Everything you do, try to do it in love.

As you nurture and draw out this love, and as you share it with the world, it magnifies and grows. Think of how easily your mood can be changed from sour to acceptable when someone flashes you a sincere smile, out of the blue, while passing you on the street.

Don’t fill up on nothing.

We have to learn how to connect to that eternal source of love. We need to fill ourselves with it, and share it with those we come into contact with. We draw the love out from within ourselves, from the Divine source. From God. That love flows back to God and creates an even greater abundance from which to draw upon within ourselves.

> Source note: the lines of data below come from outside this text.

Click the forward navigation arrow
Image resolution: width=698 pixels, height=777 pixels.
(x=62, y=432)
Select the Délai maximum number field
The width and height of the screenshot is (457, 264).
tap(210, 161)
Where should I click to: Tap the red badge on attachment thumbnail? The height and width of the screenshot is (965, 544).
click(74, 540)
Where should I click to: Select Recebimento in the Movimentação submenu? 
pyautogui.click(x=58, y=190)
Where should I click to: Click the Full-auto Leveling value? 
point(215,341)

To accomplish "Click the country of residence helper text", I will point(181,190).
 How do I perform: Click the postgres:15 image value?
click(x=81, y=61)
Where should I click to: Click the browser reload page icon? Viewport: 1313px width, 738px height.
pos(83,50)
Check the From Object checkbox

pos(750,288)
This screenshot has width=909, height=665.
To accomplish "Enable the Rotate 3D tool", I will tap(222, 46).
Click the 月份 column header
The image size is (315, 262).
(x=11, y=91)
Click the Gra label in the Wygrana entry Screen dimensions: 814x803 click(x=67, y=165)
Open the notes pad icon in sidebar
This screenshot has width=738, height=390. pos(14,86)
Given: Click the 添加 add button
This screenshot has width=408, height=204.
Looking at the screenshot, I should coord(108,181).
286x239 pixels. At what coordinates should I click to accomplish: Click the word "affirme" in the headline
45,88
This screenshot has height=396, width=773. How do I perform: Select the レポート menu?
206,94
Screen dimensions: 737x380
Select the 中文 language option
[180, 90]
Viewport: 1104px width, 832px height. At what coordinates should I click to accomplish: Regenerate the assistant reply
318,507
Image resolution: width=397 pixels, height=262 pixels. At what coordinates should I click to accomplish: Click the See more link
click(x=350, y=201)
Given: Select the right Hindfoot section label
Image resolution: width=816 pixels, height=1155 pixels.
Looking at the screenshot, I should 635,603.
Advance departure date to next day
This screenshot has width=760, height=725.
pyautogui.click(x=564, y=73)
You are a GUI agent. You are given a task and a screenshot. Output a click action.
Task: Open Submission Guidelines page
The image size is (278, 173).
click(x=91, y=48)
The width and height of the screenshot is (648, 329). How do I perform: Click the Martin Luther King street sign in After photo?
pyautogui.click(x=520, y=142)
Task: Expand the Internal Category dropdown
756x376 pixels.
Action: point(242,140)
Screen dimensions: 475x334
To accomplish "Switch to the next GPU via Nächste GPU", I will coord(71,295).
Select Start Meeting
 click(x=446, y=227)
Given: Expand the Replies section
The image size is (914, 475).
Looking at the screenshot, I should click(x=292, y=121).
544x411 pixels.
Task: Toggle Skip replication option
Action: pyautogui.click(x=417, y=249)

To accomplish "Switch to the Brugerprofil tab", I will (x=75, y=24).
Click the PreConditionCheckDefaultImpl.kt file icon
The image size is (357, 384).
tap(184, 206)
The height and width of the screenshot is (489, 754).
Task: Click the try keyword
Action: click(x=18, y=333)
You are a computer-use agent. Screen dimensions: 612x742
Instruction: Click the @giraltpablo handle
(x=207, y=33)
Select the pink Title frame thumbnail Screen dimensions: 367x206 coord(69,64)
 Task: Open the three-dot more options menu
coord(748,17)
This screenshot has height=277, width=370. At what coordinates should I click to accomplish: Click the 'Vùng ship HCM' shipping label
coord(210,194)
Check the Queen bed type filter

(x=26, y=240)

If we keep filling up on nothing, then ‘nothing’ is what we are going to have to draw on.

Fill up on love.

>In the Wind

>In the beginning I was in the center of the One who loved me.
Then my birth brought me into a world of wonder.
As a child, I loved to play.
So, as many good children do… I pushed limits and wanted to do things my own way. I did not want to come in when I was called.
I played, I got dirty.
I got lost .
I travelled aimlessly. Time passed, and I was frightened.
I thought I could hear my name being called… but it was faint and I wasn’t sure where it was coming from. So I wandered about. Places would look familiar and then I would realize that rather than a familiarity because I was going in the right direction, the sameness was because I was going in circles.
After some time, I found comfort in my circling. I even bedded down and called it home. I was tired of looking for my way back, and in all honesty… by that time, I was beginning to forget what home was.
I adjusted . I ate. I slept, I even met with others . Life went on. Eventually I was oblivious to my origin.
Then, one day, when the trees danced, I heard the call. It was beautiful. I immediately remembered that I was meant to be somewhere. Someone loved me. I was lost.
The voice carried in the wind. Guiding me.
Into open arms I ran. My heart full and my being wrapped in perfect happiness.
I am so glad that I heard the call to return home.